I just saw an article about them and discovered they are the #1 window company in the country. They install just under 100,000 windows a month, last year their sales were $270,000,000.00. They do 34% of their business from repeat and referrals. They say they have the best warranty in the business and their windows are rated as some of the best in the industry.

I was wondering if the opinions of those guys had changed, and if not what gives? These guys don't seem to fit the mold of scammers and their numbers don't seem to fit that mold either. What's the catch?


----------



## Patrick (Apr 12, 2006)

Mike the catch is, by the time you are done listening to the presentation, you will not want to buy a $189 dollar window, they will have up sold you to their "premium" $300 $400 or higher window. In addition the $189 usually doesn't include wrapping and other extras. If I had the volume that they do, I could easily install a decent vinyl window for close to $200


----------



## Putty Truck (Oct 6, 2007)

You believe everything you read? Did they pay to get the article written and published?

Were the gross sales and repeat customer numbers verified?

Did they lie to the writer?


----------



## Patrick (Apr 12, 2006)

Hey Mike just curious, do you guys replace the bathroom window as part of your bath remodel generally? Do you go with a replacement or rip the whole thing out and put in some sort of Andersen unit?


----------



## Mike Finley (Apr 28, 2004)

So what exactly does that mean? Are you saying 300-400 is too much, that they are baiting and switching? Will they not install $189 windows?

If I take their numbers 270,000,000 in sales divided by they said 89,874 jobs = $3004 per job. They said they sold 850,000 windows. That equals 9.4 windows per job or an aveage of $319.00 per window.

So according to that the average window they sell cost 319.00 installed. Is that a rip off?

We rarely do windows in our remodels. Often it is a glass block, (actually acrylic block) to solve a problem like a window being in the way of where somebody wants to enlarge a shower. Also 've never installed one of those for anything close to as cheap as $300.00



> You believe everything you read? Did they pay to get the article written and published?
> 
> Were the gross sales and repeat customer numbers verified?
> 
> Did they lie to the writer?


Qualified remodeler is a pretty good trade magazine with a good reputation. If your position is it's all lies then I guess that's where it ends for you. Here is a link to the online version of the article. http://www.qualifiedremodeler.com/print/Qualified-Remodeler/The-Rise-and-Rise-of-Window-World/1$682


----------



## Patrick (Apr 12, 2006)

Mike Finley said:


> So according to that the average window they sell cost 319.00 installed. Is that a rip off?

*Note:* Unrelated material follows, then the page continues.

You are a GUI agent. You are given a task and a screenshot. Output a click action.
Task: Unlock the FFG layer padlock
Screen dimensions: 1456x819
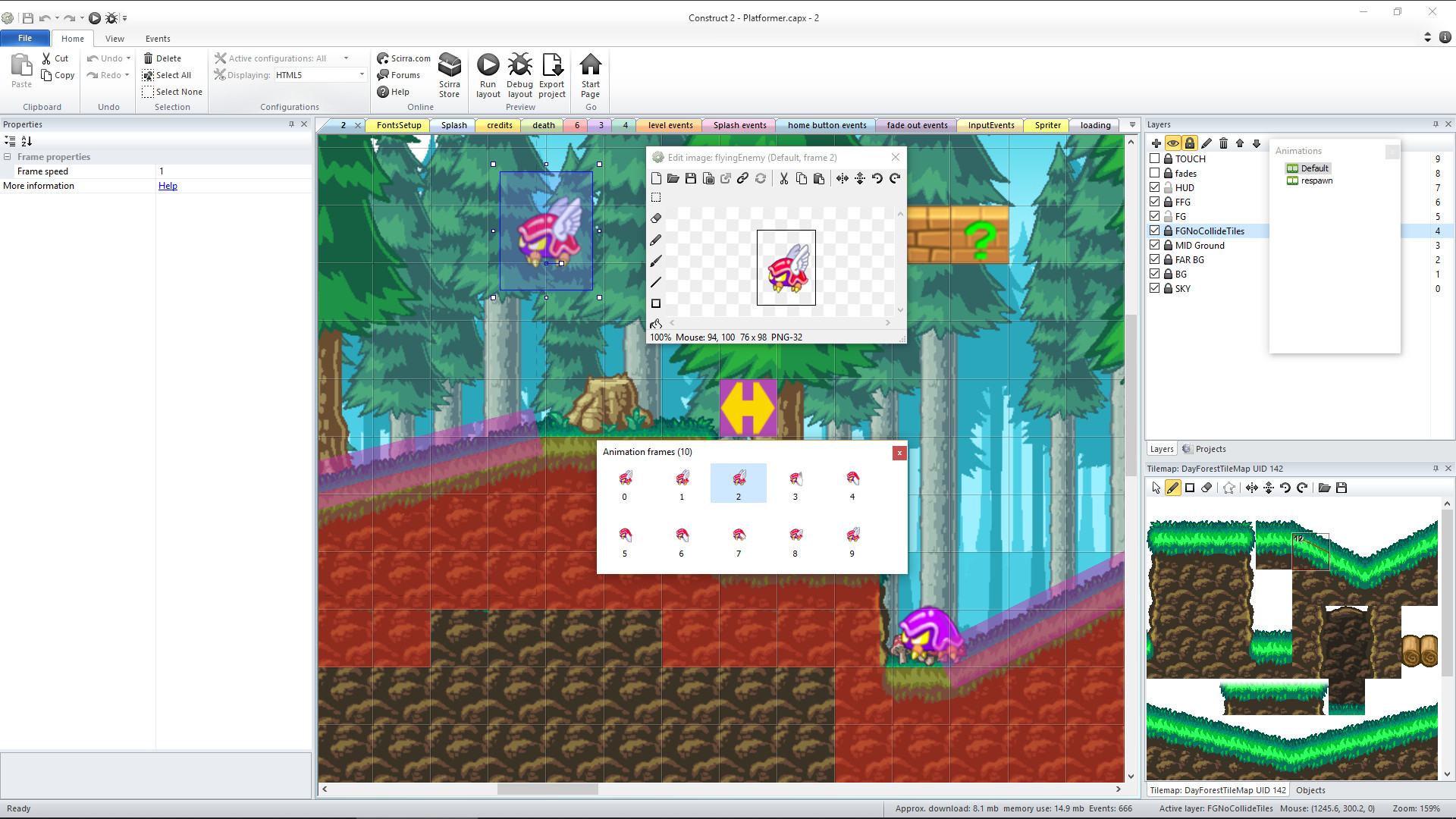click(x=1168, y=202)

$319 is a low end budget landlord job for us. We like to be in the $375-500 range


----------



## Mike Finley (Apr 28, 2004)

Patrick said:


> $319 is a low end budget landlord job for us. We like to be in the $375-500 range


Why is that? Do you need to be $375-500 to meet your profit and overhead or because there is no way for anybody to deliver a quality window with a quality installation for less then $375-$500?


----------



## skylands (Dec 10, 2005)

They also stay clear of discussing the $189.00 window. They talk in terms of XXX per month. 

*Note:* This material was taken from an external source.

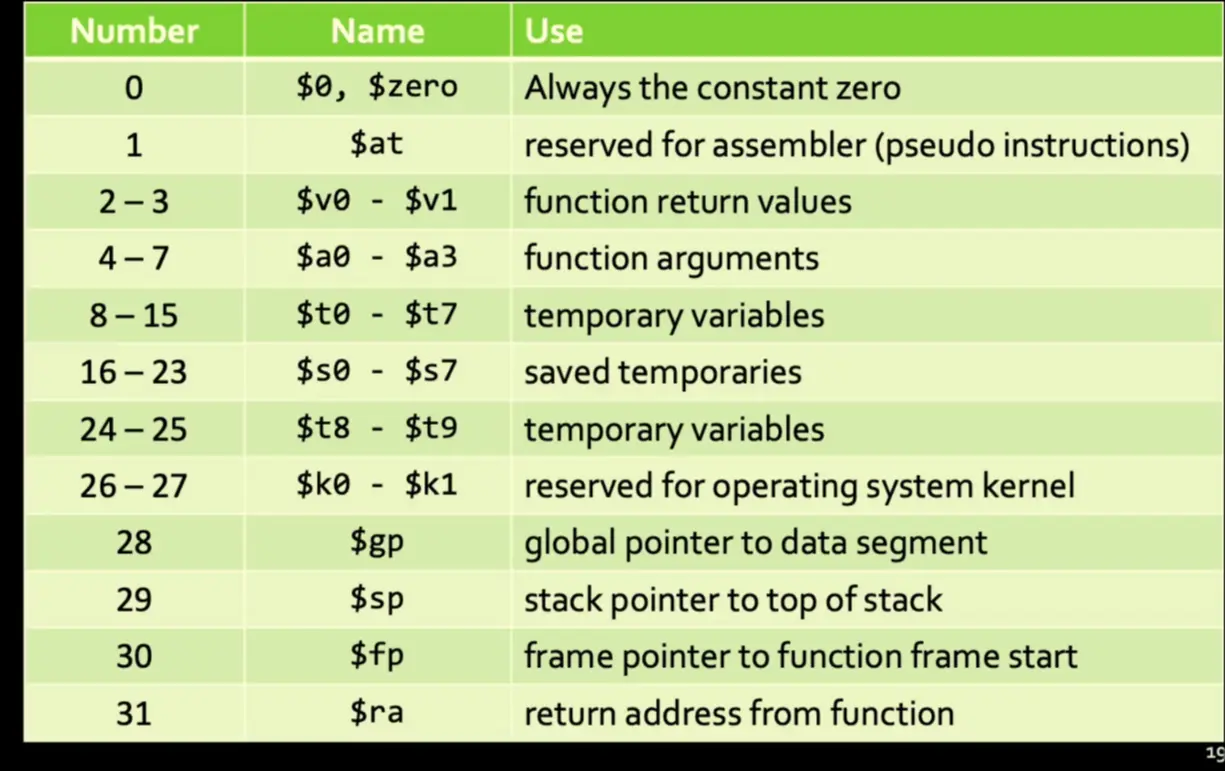
Task: Select the "$t8 - $t9" name cell
Action: click(x=377, y=429)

....."So sir, we finance with nothing down and no payments until 2009 for only xxx per month. And that would include the added charge for cladding the trim on the outside"


----------



## Putty Truck (Oct 6, 2007)

Mike Finley said:


> ...Qualified remodeler is a pretty good trade magazine with a good reputation. If your position is it's all lies then I guess that's where it ends for you. Here is a link to the online version of the article. http://www.qualifiedremodeler.com/print/Qualified-Remodeler/The-Rise-and-Rise-of-Window-World/1$682


It looks like an ad. It is common practice to pay for an article like that. In my industry, the most famous ad was when George Brazil bought his place in "This Old House".

You can buy an article in my local paper to say anyhting you want about your company.


----------



## dougchips (Apr 23, 2006)

Their upgrade window is an Alside mid range. Not a bad window, not a great window........ratings are better than an Andersen or Pella. Warranty is very good, one of the best on the market. A year ago I sold the same window for $415-$535.

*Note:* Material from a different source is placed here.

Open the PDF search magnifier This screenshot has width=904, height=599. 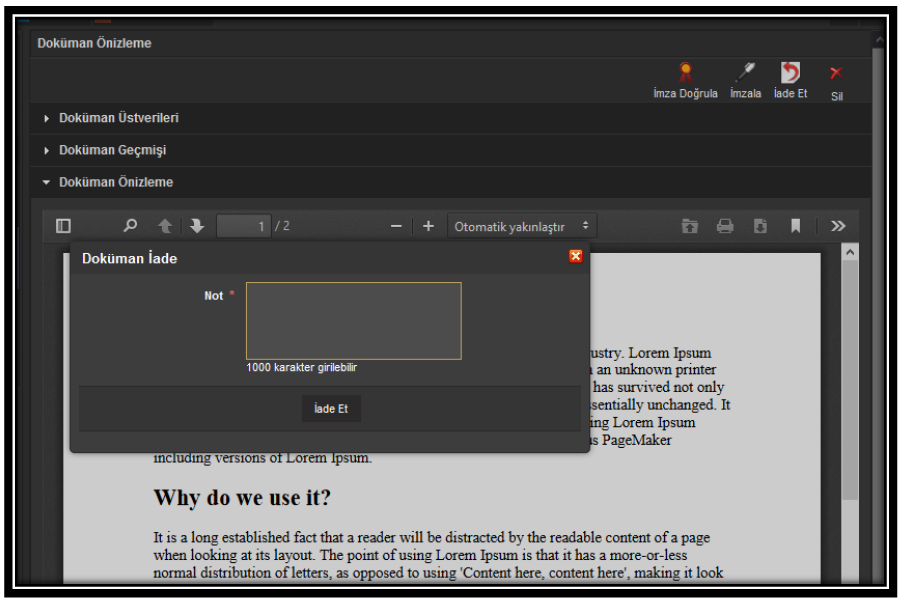(130, 226)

I applaud them for running their ship on such tight margins.


----------



## A W Smith (Oct 14, 2007)

High pressure presentation and bait and switch sale. I wonder what percentage of closed contracts were deposit checks written after presentation?


----------



## silvertree (Jul 22, 2007)

I did a home show a few weeks ago, the $1000 (Champion and Schuco)vinyl window guys were grousing about the $189 window guys. They were both there selling windows.
I've been doing this for over 30 years and I could not see much difference between the windows. I agree they probably sell most windows for $300 to $400 when you add Low-E. Argon, haul away old windows ect. But if you read that magazine article many of the people who bought that franchise are very happy with their income. I have installed Certainteed, Silver Line, Gorel and a few others (Vinyl Windows) and never could see a big difference in the all vinyl windows.


----------



## ApgarNJ (Apr 16, 2006)

I rarely do vinyl window installs, but some of them are very cheap to buy and if you install fast and the frame is a good one, you can do many of them in a day. say they charge 300 to install the average double hung window, including he cost of the window, say they got the vinyl window at a huge discount because of nationwide volume and it costs them 120 bucks to buy, they take 20-30 minutes max per window, they are still making ok money per window to install. it's not my cup of tea to do vinyl because most jobs we do the windows are 500-2000 a piece just to buy. and i charge anywhere from 400-1000 for install of each window, all depends on size, trim detail both interior and exterior. There is pretty good money in window replacement, imo, and it's super labor intensive. I do the whole frame though most of the time, not replacement. one job i did about 5 years ago, we did 20 marvin tiltpac windows in just over a day. i charged the guy back then, a 100 bucks per window to install, plus the cost of the window. for me and one helper, we had them down to like 20 minutes or less per window. 
the ideal house for replacement windows is a 50-70s rancher. when you get into really old houses, they frames are either shot or so out of plumb and square that it's better to just rip it out and start from scratch, plus the people end up with some insulation around it then.


----------



## Chazbe (Apr 13, 2007)

I used them this last summer to replace 7 windows in a flip house. Used the $189 window. They charged an extra $25.00 to wrap the exterior frames with trim coil. All in all the windows seemed pretty decent and the install was ok. Not the best but I'm sure not the worst either.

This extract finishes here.